Un processo di sperimentazione che non si è risolto con una prima folgorante fiammata, ma che è stato alimentato da produzioni successive al limite dell’inclassificabile, come il brutale Brawl in Cell Block 99 (2017), in cui dramma famigliare, gangster e action vengono sintetizzati in un prison-movie concepito come una graduale ed inesorabile discesa infernale. O ancora il poliziesco che sfuma nelle tinte ombrose del thriller in Dragged Across Concrete (2018), capolavoro presentato fuori concorso alla Mostra d’Arte Cinematografica di Venezia e che ha segnato la consacrazione definitiva dell’impronta giocosa e sofisticata di questo romanziere brillantemente approdato al cinema.
Ed è soprattutto quest’ultimo frammento della sua attuale filmografia che mette in luce, ancor prima di un’abilità innata nel coordinare l’azione scenica, la naturalezza con cui Zahler riesce ad attribuire uno statuto irrinunciabile ad ogni minimo frammento filmico. Abbandonando il ritmo incalzante dell’opera precedente in favore di un procedimento blando, interrotto talvolta da vampate di inattesa crudeltà, Dragged Across Concrete si ammanta di un alone quasi lisergico, un’esperienza multisensoriale che genera un senso di partecipazione in grado di abbattere la distanza incolmabile tra mondo reale e realtà diegetica.
Sequenze di attesa, dialoghi interminabili eppure così scarni di parole. Dimentichiamoci le virtuosistiche conversazione alla Tarantino o gli scambi taglienti e serrati di Martin McDonagh, qui siamo in un scenario contemplativo in cui a farla da padrone sono dei pesantissimi silenzi gravidi di significato. Il tutto mirato all’instaurazione di una prossimità in grado di impregnare di realismo e carica empatica anche personaggi respingenti come i protagonisti dei film menzionati. Degli antieroi secondo manuale, uomini dalla moralità ambigua che per raggiungere scopi altruistici si trovano a doversi confrontare con la parte più tenebrosa del proprio io.
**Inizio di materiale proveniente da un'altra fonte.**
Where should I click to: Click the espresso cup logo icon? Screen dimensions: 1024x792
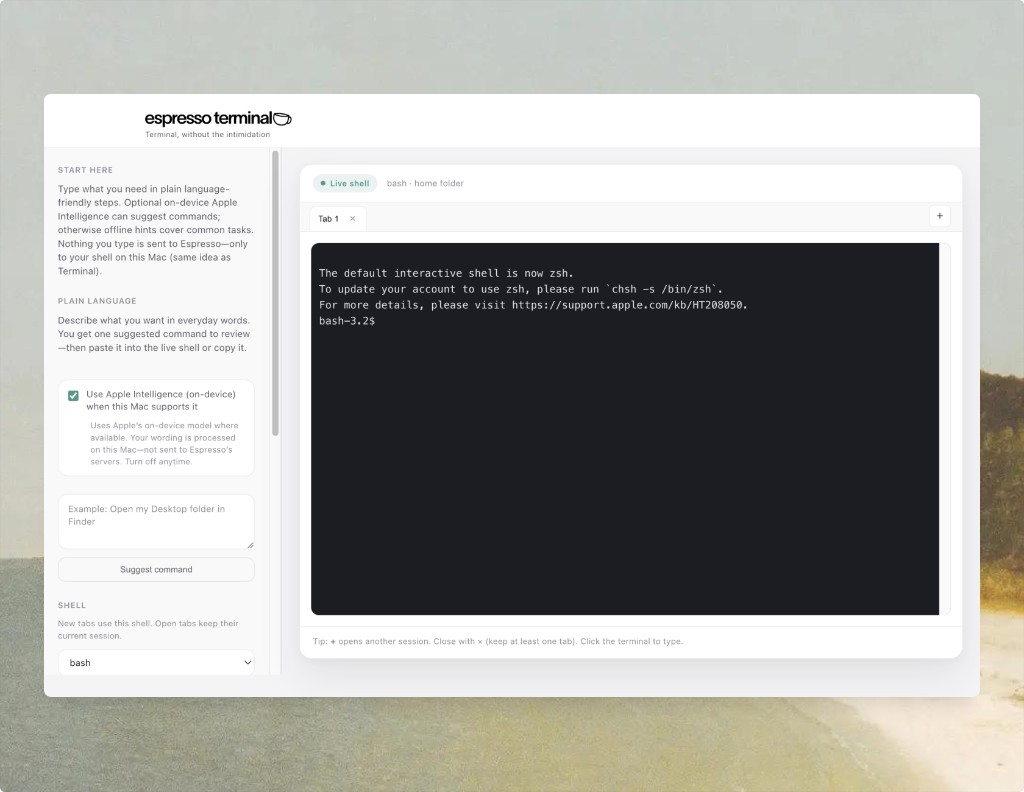(x=283, y=116)
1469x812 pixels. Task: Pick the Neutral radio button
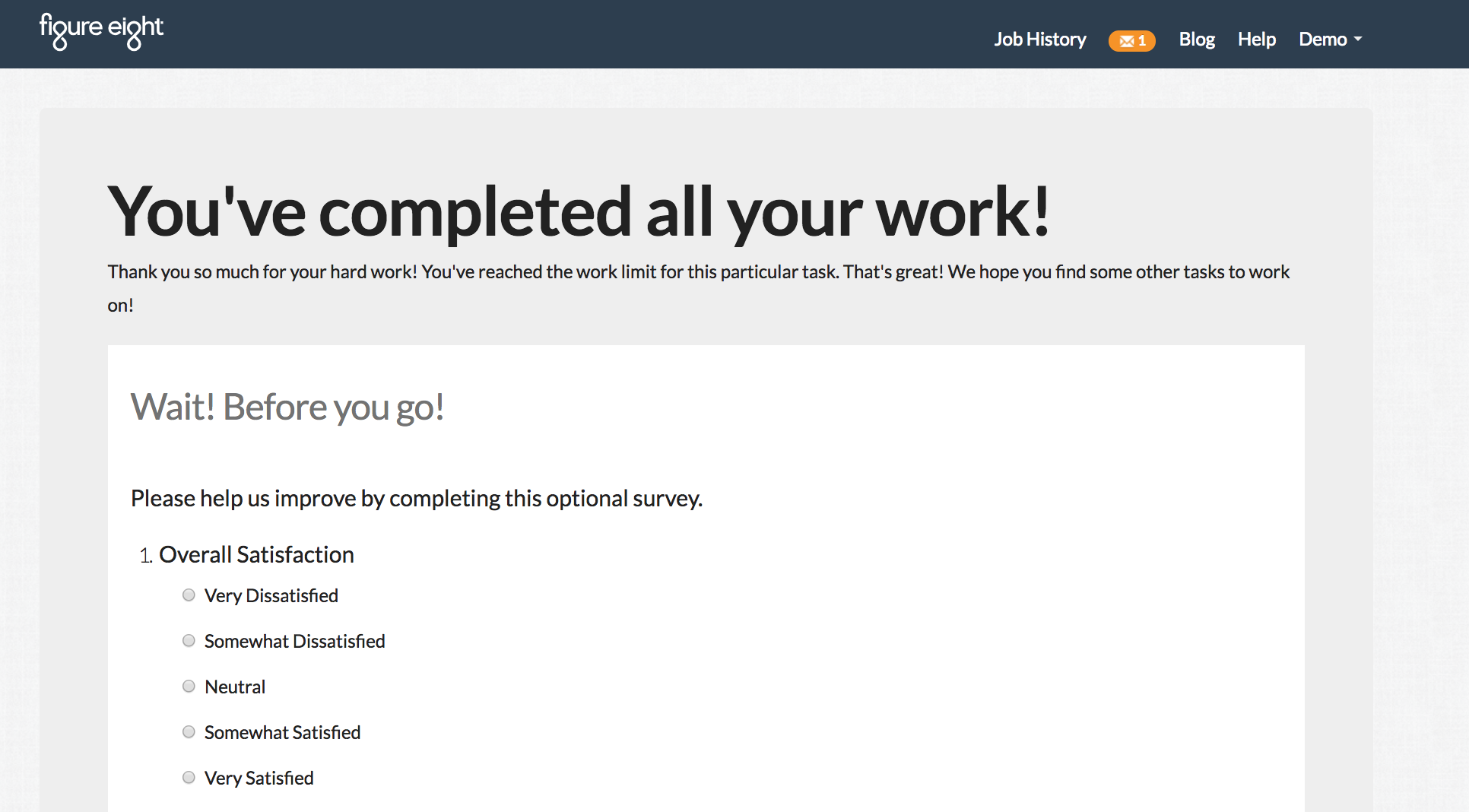(189, 687)
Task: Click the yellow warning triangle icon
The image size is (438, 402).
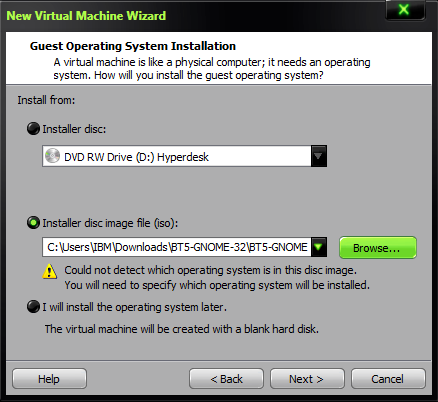Action: click(50, 271)
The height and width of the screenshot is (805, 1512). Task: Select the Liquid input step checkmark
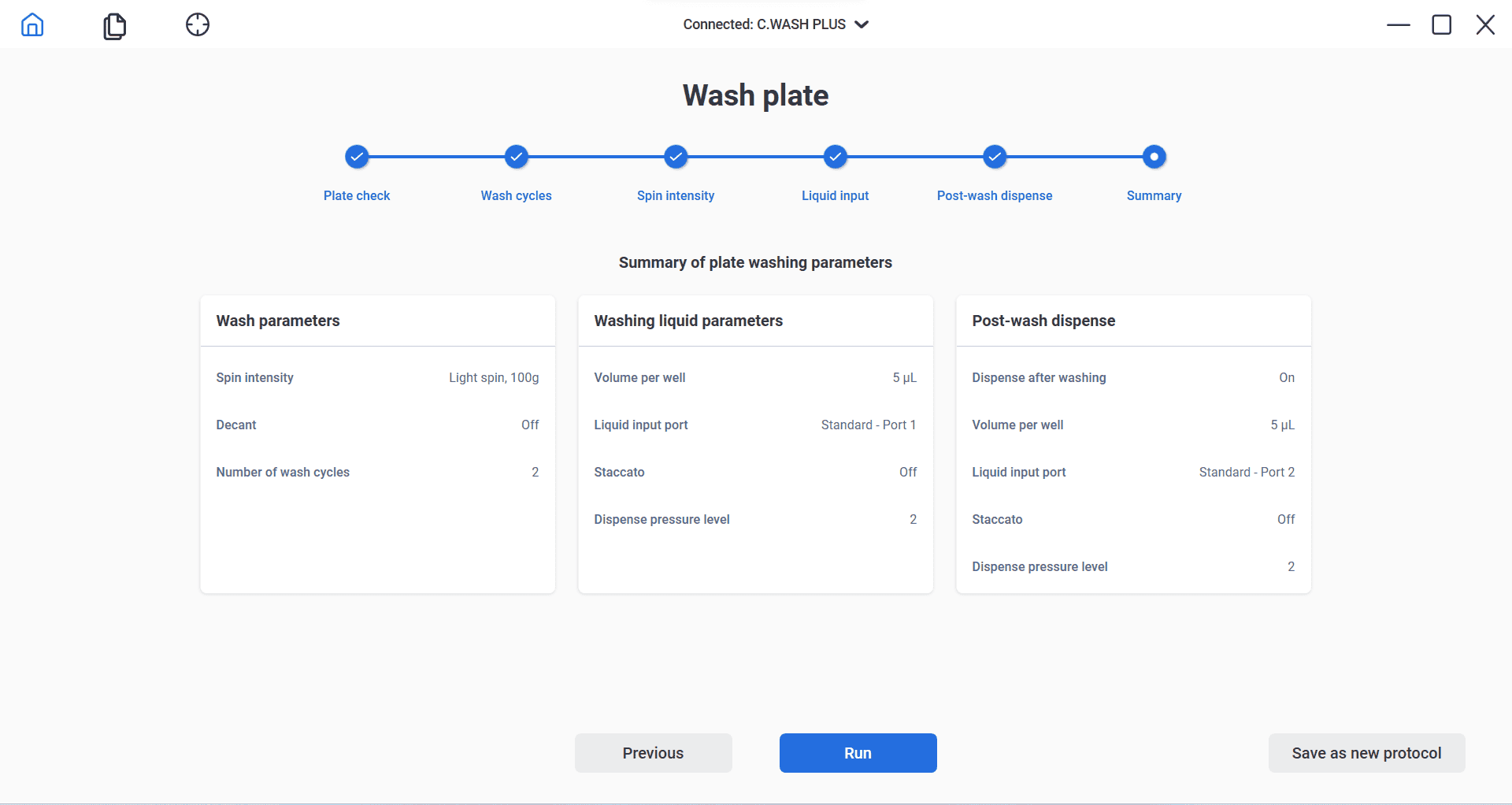pyautogui.click(x=835, y=157)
Perché se a livello formale il lavoro di Zahler si distingue per una vocazione al genere di stampo quasi carpenteriano, sul piano tematico ognuno dei gioielli filmici che compongono la sua attuale filmografia rappresenta un viaggio umano verso l’area delle proprie paure più recondite. Un confronto con gli aspetti più temibili della propria esistenza, affrontati non tanto per sé stessi quanto più per la salvezza delle persone care, nel nome quindi di un bene superiore che riesce a commutare in martiri anche dei caratteri all’apparenza irascibili e scostanti. Questo rende S. Craig Zahler uno dei maggiori narratori contemporanei del concetto di redenzione, laddove redimersi significa scendere a patti con un mondo che esige il peggio dall’essere umano, riconoscervi se stessi e offrirsi ad esso come tributo affinché la sua fame di disperazione venga saziata.